Pada tahun 2025 mendatang, bright PLN Batam menargetkan mampu mengekspor energi listrik sebesar 1 GigaWatt peak (GWp) ke Singapura. Untuk mencapai target itu, bakal dibangun pula instalasi Pembangkit Listrik Tenaga Surya (PLTS) di Batam, Kepuluan Kepri, dan sekitarnya.
Dirut bright PLN Batam, Nyoman S. Astawa, dalam pertemuan virtual pada Kamis, 2 November 2021 lalu, mengatakan, proyek yang akan dibangun itu merupakan bagian dari peningkatan kompetensi PLN Batam dalam mengelola PLTS skala besar. Nyoman menjelaskan, hingga tahun 2035 Singapura membutuhkan sekitar 4 giga energi untuk memenuhi kebutuhan dalam negeri mereka. Menurutnya, jika kebutuhan itu dipenuhi dari PLTS maka 4 giga energi setara dengan 24 GWp.
“Kalau berbicara tentang potensi yang ada di Indonesia, khususnya di bagian selatan dan Sumatera, kita memiliki potensi yang cukup besar untuk dimanfaatkan menjadi PLTS dan disuplai ke Singapura. Secara keseluruhan, sebenarnya potensi energi surya di Indonesia itu lebih dari 200 GWp, dan itu bisa dimanfaatkan bukan hanya untuk dalam negeri tetapi juga dapat memenuhi kebutuhan negara tetangga,” katanya.

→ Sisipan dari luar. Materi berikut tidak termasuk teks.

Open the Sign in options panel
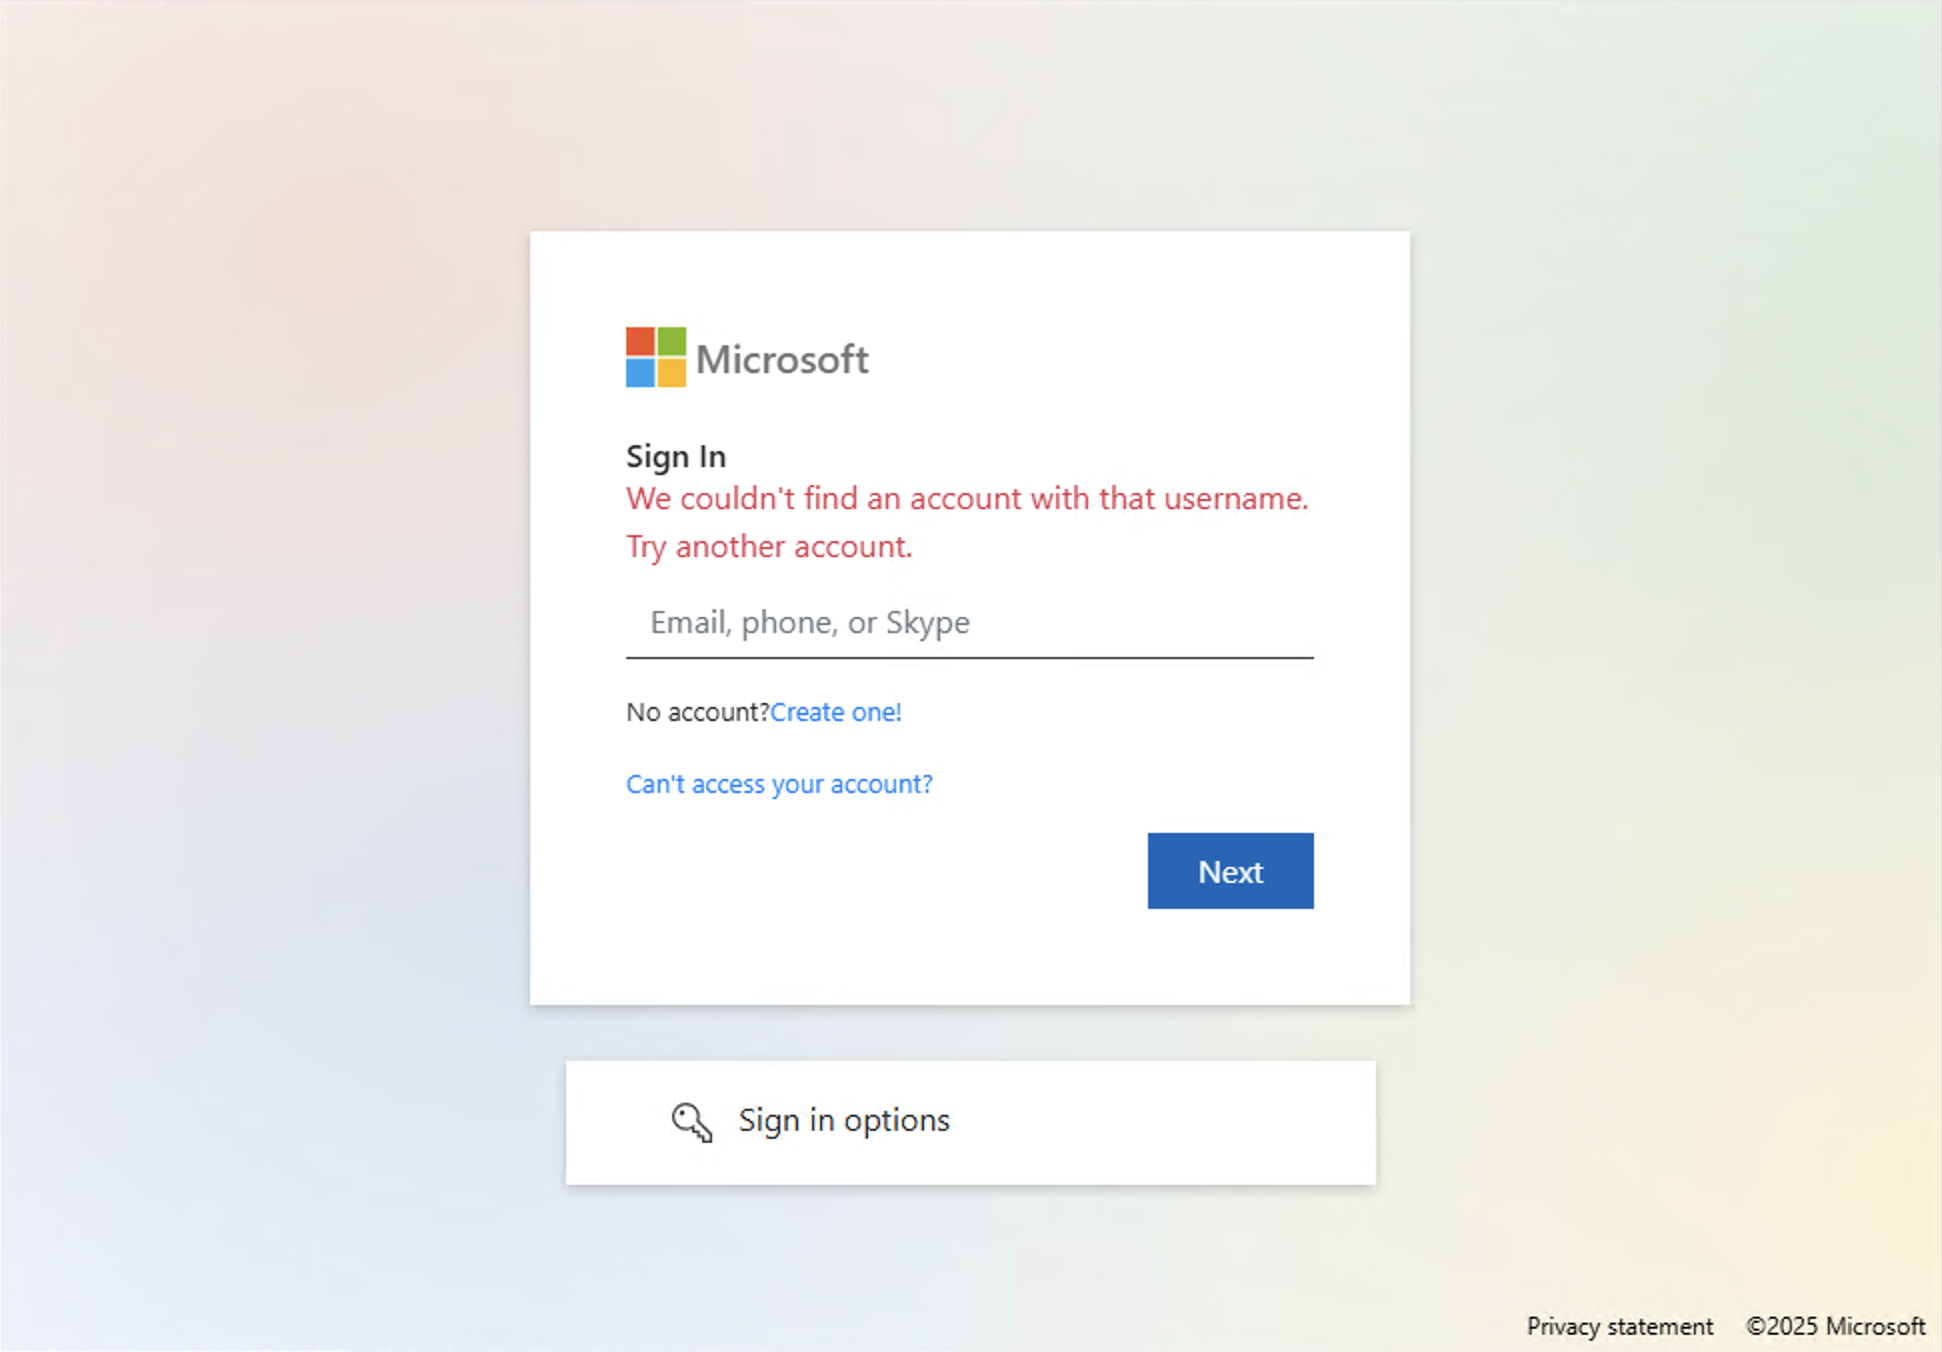The height and width of the screenshot is (1352, 1942). pos(970,1122)
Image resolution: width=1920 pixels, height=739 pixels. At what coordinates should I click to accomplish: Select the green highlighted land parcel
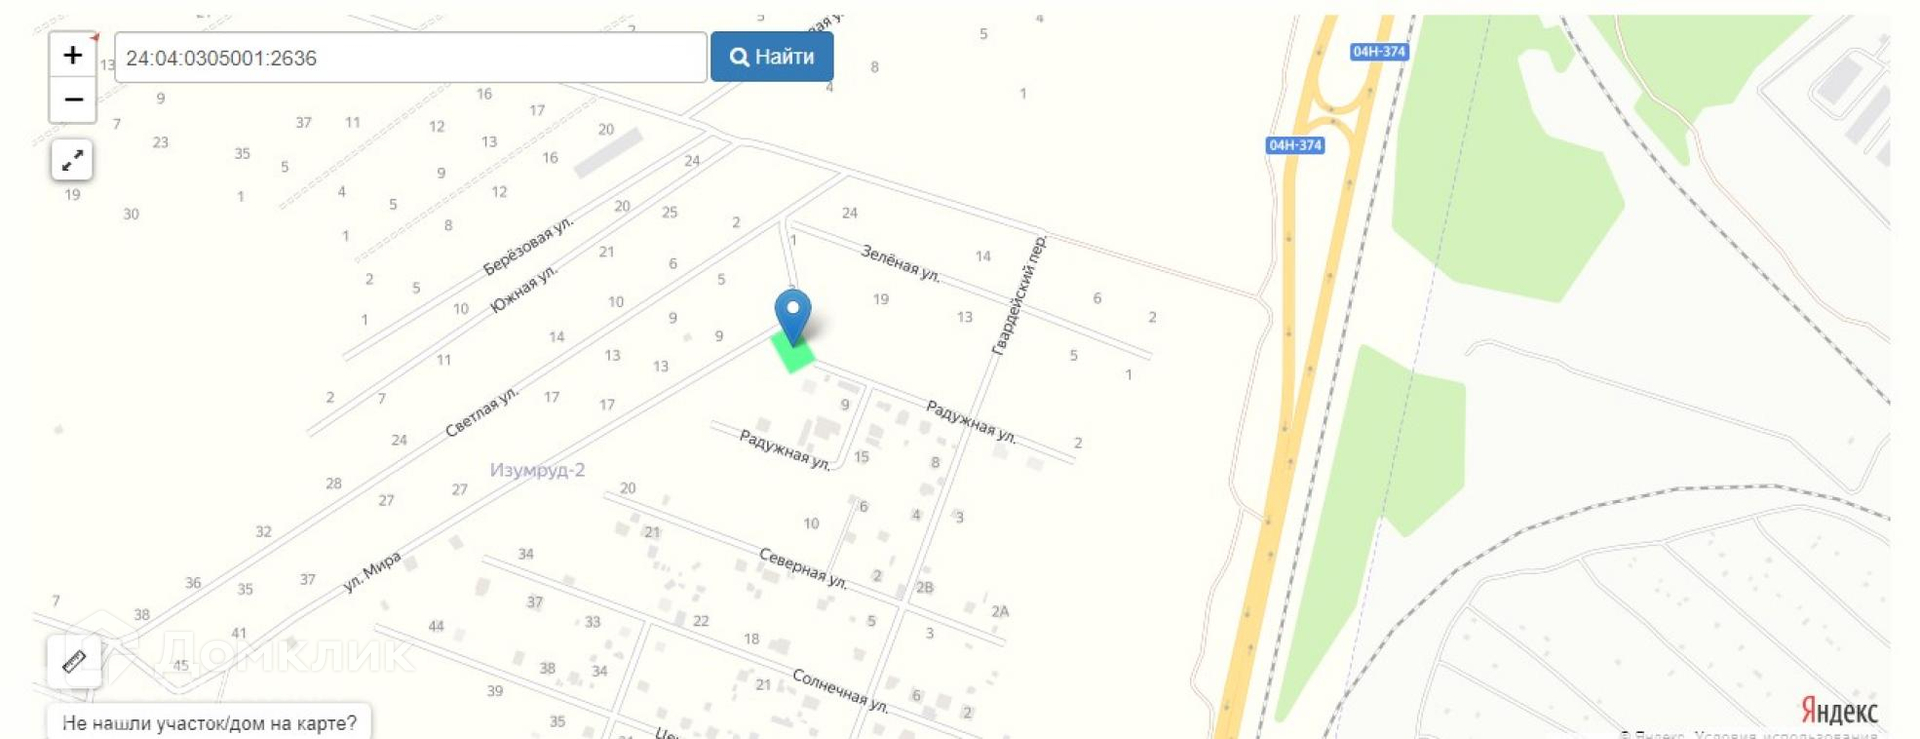click(x=793, y=352)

Lebih jauh, dia mengungkapkan kalau ekspor energi yang dihasilkan PLTS itu nantinya akan menggunakan sistem kabel bawah laut.
“Kalau ditarik garis lurusnya dari Batam ke Singapura ujung ke ujung, panjangnya kurang dari 20 km. Tapi tergantung dari lokasi PLTS kami dibangun di mana, apakah lokasinya di Karimun, Bintan, atau di seputaran Batam. Jadi perkiraannya bentangan kabel bawah lautnya bisa mencapai 20 km dari titik PLTS sampai ke titik utama di Singapura,” katanya.
Nyoman juga mengatakan, berdasarkan perkiraan perhitungannya, untuk membangun sistem kabel bawah laut itu dibutuhkan anggaran sekitar Rp1 triliun. Perkiraan itu, kata dia, karena nilainya bergantung pada panjang kabel dan berapa kapasitas energi yang akan disalurkan ke Singapura. Meski begitu, Nyoman memperkirakan dari total investasi dalam pembangunan PLTS itu, sekitar 10-20 persennya akan digunakan untuk membangun kabel laut ke Singapura.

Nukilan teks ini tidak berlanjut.